When I first met Dr. Lewer, he was working on some paperwork for a patient that he had seen during his previous shift. The clinic itself is a very welcoming and professional environment. Walking through the doors, one is met by the smiles of staff members who are genuinely eager to help. A tour of the facility revealed it to be far from your ordinary vet clinic; one example being the two apartments for the overnight workers to stay in while they are on long shifts. The domiciles come complete with beds, a chair and a television, plus a mini fridge (who doesn’t love those?). Upstairs is a fitness area, conference room, kitchen, and even a small balcony for those much needed moments of rest. The clinic also has a large shared office where the staff can work on paperwork or communicate with other veterinarians.

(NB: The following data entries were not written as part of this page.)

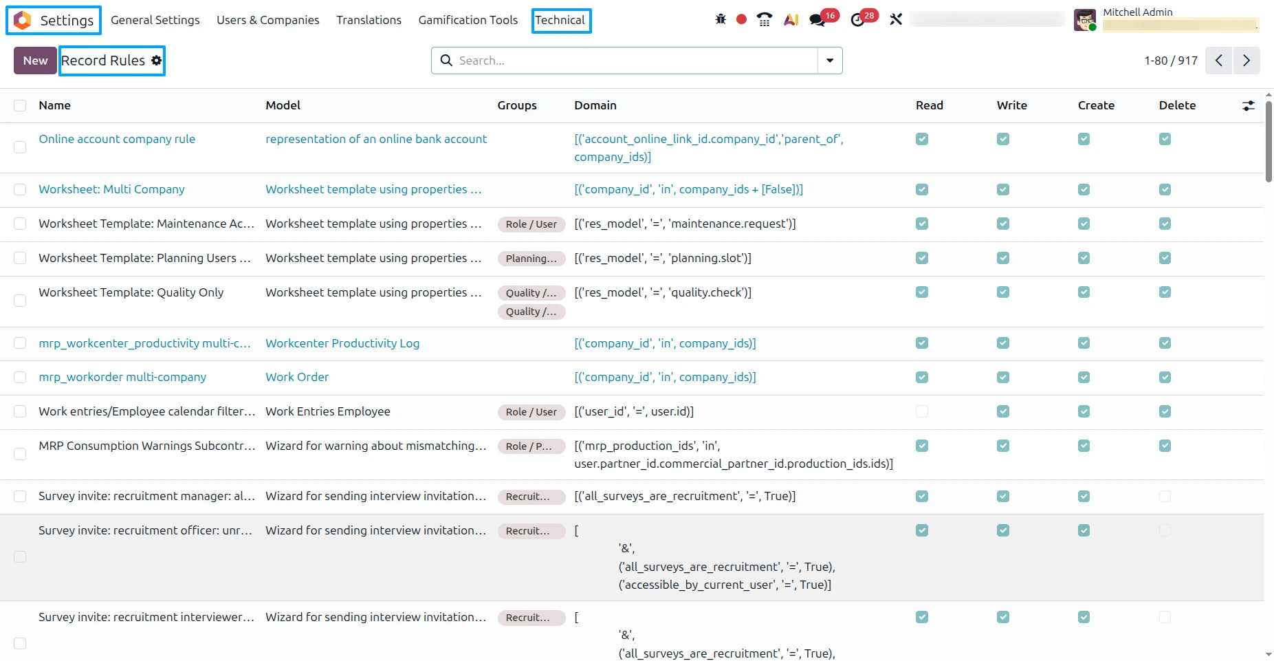
Task: Open the Users & Companies menu
Action: pyautogui.click(x=268, y=20)
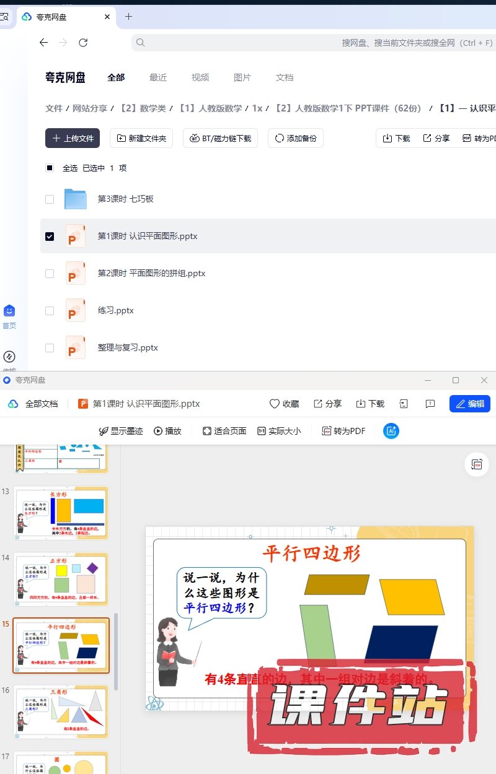Open the feedback message icon in preview header

[430, 404]

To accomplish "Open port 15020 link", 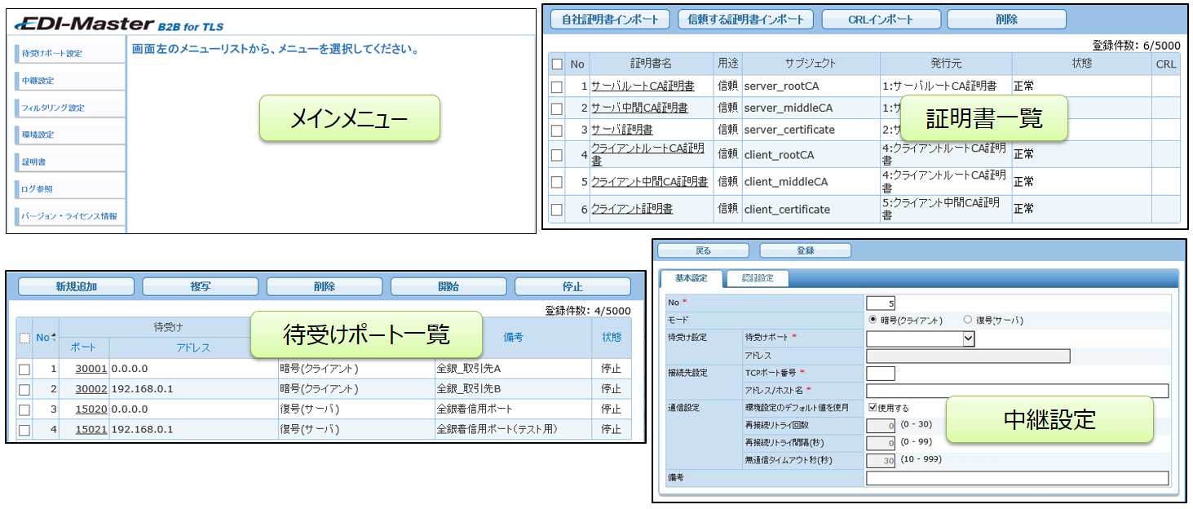I will [x=91, y=409].
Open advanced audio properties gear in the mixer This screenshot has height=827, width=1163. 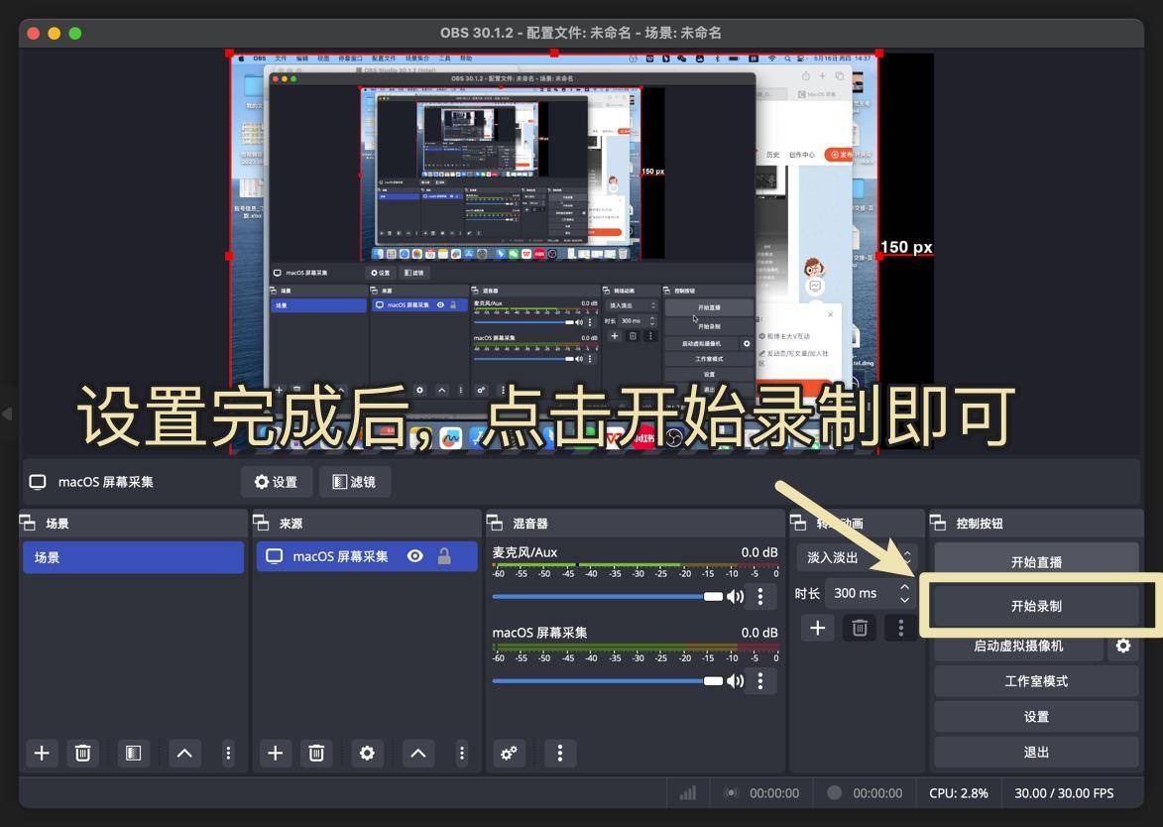(x=509, y=754)
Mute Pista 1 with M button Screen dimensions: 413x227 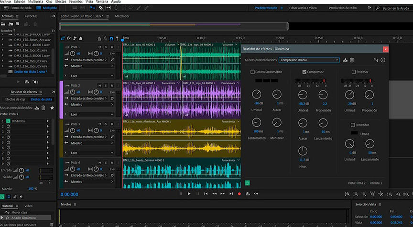pos(99,47)
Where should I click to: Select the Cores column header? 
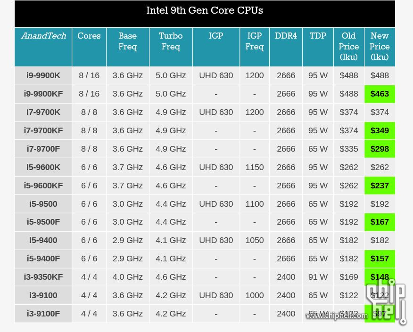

In the treatment area one can witness first hand the team operating on patients whose injuries are all over the spectrum. A dog whose foot has not healed properly from surgery, a cat recovering from getting hit by a car, and another dog that ate sugar free gum. Normally one wouldn’t bring their dog in for an extreme case of fresh breath, but the gum has a compound in it which causes a severe drop in blood sugar in animals. And these are only a small sampling of the diverse set of cases an emergency vet will see.

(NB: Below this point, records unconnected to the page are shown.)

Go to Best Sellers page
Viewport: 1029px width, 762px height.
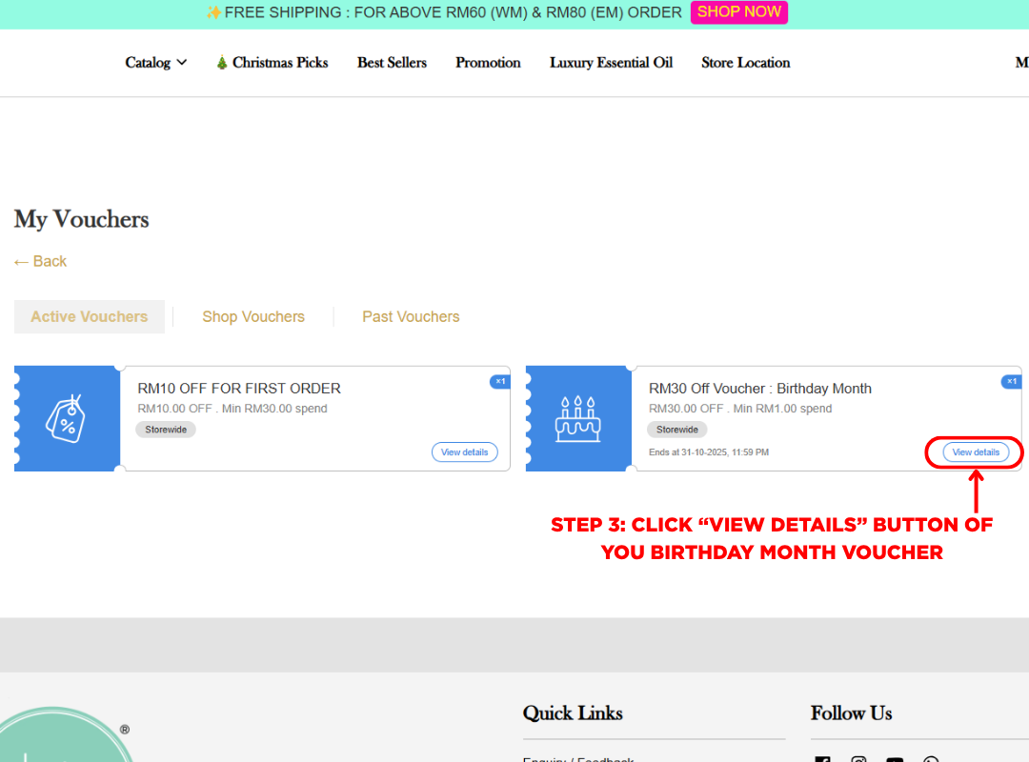pos(392,63)
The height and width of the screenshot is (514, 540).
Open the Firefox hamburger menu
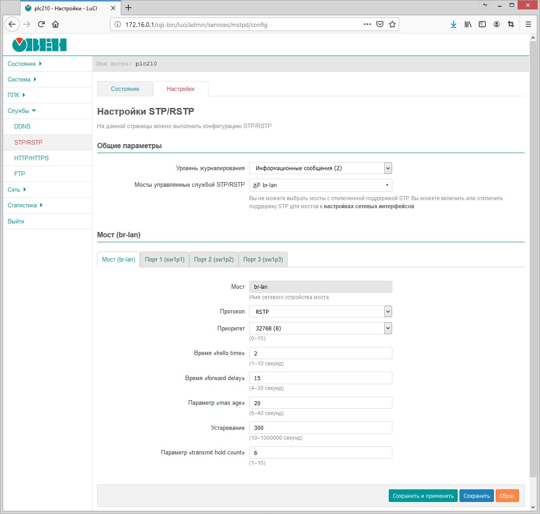pos(528,24)
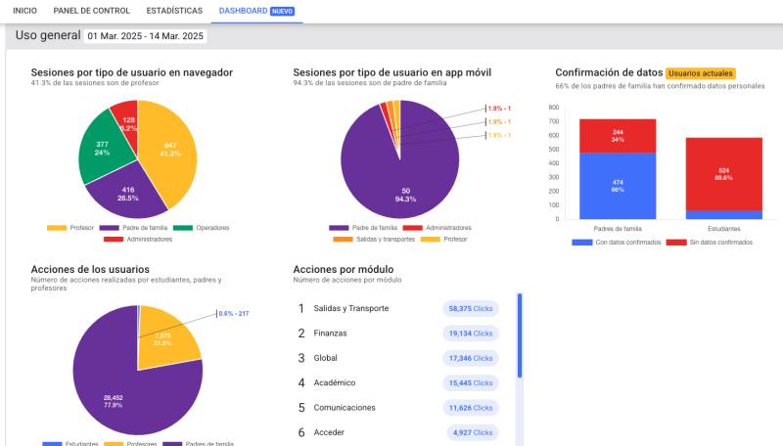Click the blue Padres de familia confirmed bar
This screenshot has height=446, width=783.
click(x=618, y=186)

“An ER vet has to be ready to go into one room where a kitty has a broken toenail, to the very next room with a Great Dane dying of a twisted stomach… and you have to head into surgery within five minutes. Or do multiple blood transfusions because a dog comes in hit by a car and has lost a lot of blood. Significantly different than when I was a day practitioner, where you had chances to work through cases and things like that. Now you have to be ready to go at a moment’s notice,” says Dr. Lewer about the hectic nature of the job.

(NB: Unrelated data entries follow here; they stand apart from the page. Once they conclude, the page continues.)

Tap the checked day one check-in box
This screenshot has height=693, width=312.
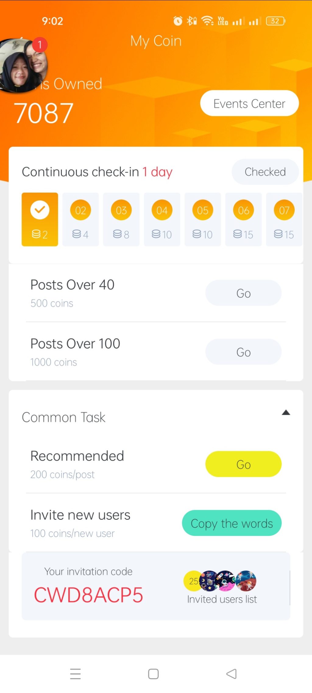tap(40, 219)
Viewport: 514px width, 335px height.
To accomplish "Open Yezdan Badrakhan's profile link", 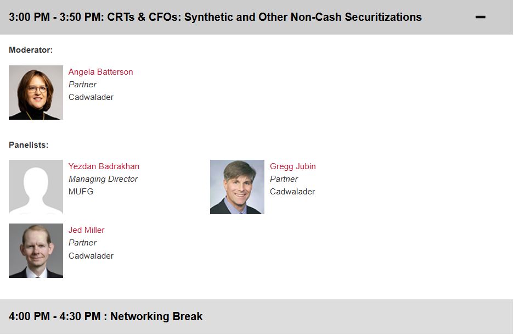I will (x=104, y=166).
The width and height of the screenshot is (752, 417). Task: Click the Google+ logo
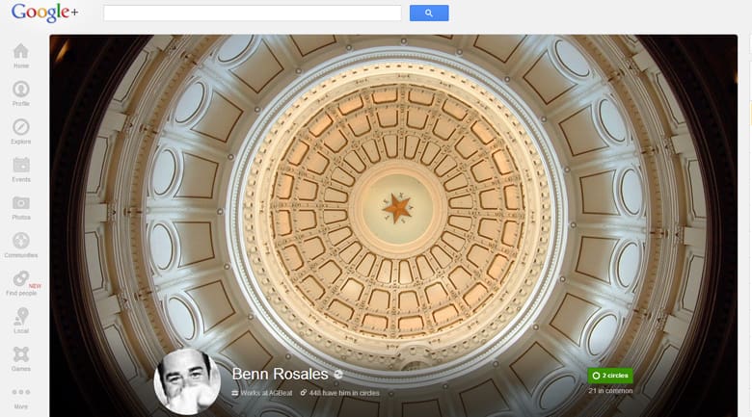(x=44, y=13)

But this diversity is not always a bad thing; in fact it’s something he has come to love about the job.
“What I love is that you always have to be on your toes, there’s no monotony to it. The other day I had a hamster, then a pug with proptosis, I had to do a blood transfusion on a dog that had been hit by a car. And then I walk into the very next room and have an ear infection that I have to treat… I like that diversity,” he elaborates.
The life of an emergency vet is never boring; they’re always kept busy. If one stands in the entrance, the emergencies just keep piling up in front of you. Watching the thorough work they do at a breakneck pace is nothing short of inspiring. Speed and quality aren’t often the best of partners, but the staff here pull it off on a daily (and nightly) basis.
One can tell that the employees really care about the animals they work on. Listening to them reassure the animals and watching them interact with each other really brings home how much they must love their job to be this efficient and successful at it. Love of the job is one of the things, aside from making crucial decisions in a flash, that Dr. Lewer has absolutely no hesitance about. It may be hard and often thankless work, but that doesn’t make the professionals at Willamette Veterinary Clinic blink.
The next time your dog or cat, bird, reptile, or duck-billed platypus needs some TLC in the middle of the night, it’s great to know that experts are ready and waiting to make your furry, feathered, or scaly friend feel much better.